Alcune risate, al di là della camera, fecero sobbalzare la bimba inerme, che continuava a piangere. La porta si aprì sinistramente, rivelando una donna bionda dall'aria frivola ed un uomo grasso, decisamente ubriaco. La bambina strozzò un urlo, prima di pentirsene, tramutandolo in un gemito. Gli occhi sbarrati dal terrore.

«Ehi, dolcezza. Ti va di festeggiare? È  il compleanno del tuo papino» disse l'uomo, cingendo con un braccio la vita della biondona tutta curve.

La donna rise, chiaramente sbronza anche lei. «Pronta, mocciosa?»

«N-non vi avvicinate... p-per favore...» singhiozzò la bambina.

Un ghigno si allargò sul volto dell'ubriaco, che ad ogni passo si faceva sempre più vicino. «Mei, ti avverto: non fare la bambina capricciosa. Lo sai che preferisco le brave bambine! Su, adesso non piangere, vogliamo solo divertirci»

Mei implorò i due di starle lontano ma, ad ogni parola, la sua vocina perdeva di intensità. In preda al panico, cercò di strattonare le catene, ma quelle rimasero ferme al muro, senza staccarsi.

La donna la guardò in cagnesco. «Eh, no... Questa volta, non te ne andrai di qui, piccola stron...»

L'uomo la zittì con un movimento deciso della mano e si posizionò proprio davanti agli occhi terrorizzati di Mei. «Non spaventarla, Malva! Ha già pagato per la sua piccola fuga e sono convinto che abbia imparato la lezione.» rise, mettendosi faccia a faccia con la piccola. «Che ne dici, zuccherino?»

Un forte odore di alcol penetrò ferocemente nelle narici della bambina, che disperata, si sottomise alla malvagità dei suoi interlocutori continuando a piangere.

«Che cazzo hai da piangere?

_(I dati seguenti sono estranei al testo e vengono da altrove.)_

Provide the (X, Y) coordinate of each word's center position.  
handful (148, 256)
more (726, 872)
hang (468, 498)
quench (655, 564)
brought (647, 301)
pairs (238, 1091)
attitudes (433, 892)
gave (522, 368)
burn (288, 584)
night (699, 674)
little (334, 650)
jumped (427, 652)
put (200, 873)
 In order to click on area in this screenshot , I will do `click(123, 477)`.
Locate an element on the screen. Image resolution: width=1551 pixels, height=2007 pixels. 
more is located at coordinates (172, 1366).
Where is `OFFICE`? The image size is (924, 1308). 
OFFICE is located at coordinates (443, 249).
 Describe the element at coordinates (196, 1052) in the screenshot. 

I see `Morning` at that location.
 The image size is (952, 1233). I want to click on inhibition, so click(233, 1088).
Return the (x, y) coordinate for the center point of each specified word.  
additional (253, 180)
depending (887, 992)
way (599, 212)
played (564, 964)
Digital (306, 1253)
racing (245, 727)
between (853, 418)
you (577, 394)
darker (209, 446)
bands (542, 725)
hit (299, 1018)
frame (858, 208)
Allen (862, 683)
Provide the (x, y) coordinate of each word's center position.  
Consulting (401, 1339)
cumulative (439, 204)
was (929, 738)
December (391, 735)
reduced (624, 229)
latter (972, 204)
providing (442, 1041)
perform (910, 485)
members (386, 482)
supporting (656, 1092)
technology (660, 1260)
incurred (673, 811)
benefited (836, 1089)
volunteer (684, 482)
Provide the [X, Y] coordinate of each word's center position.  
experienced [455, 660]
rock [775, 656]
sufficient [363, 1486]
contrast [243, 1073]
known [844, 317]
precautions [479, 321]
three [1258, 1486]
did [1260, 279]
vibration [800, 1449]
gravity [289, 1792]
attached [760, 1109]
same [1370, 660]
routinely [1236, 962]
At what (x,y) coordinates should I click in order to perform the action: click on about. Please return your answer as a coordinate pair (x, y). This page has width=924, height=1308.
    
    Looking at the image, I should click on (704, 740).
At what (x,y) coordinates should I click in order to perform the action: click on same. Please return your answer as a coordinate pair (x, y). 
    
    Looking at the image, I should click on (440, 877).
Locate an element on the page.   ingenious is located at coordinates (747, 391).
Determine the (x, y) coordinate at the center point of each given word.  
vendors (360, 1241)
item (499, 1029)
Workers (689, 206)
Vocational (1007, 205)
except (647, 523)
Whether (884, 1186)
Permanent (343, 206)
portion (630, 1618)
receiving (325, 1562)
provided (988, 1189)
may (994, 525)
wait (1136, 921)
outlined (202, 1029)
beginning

Ora te lo do io un buon motivo, sta' a guardare!» disse la donna. Dopodiché, sollevò una mano per aria e la scaraventò con forza sul suo visino. Il colpo la costrinse a sbattere la schiena contro il muro ghiacciato. Il dolore fu nulla, in confronto allo schiaffo.

 «Finiamola qui: odio i piagnistei.»

«Ma... caro, vuoi già andartene? Non vuoi...?» fece la donna languidamente.

L'uomo rise e le schiaffeggiò il sedere. «Certo, ma prima, facciamola tacere» rispose lui.

A quelle parole, Mei inorridì e tacque all'improvviso, seppur scossa dai singulti. Anche le lacrime sembrarono gelarsi sulle guance rosse e smunte. L'uomo la fissò avidamente, sganciandosi i bottoni dei jeans, troppo stretti per la sua immensa stazza.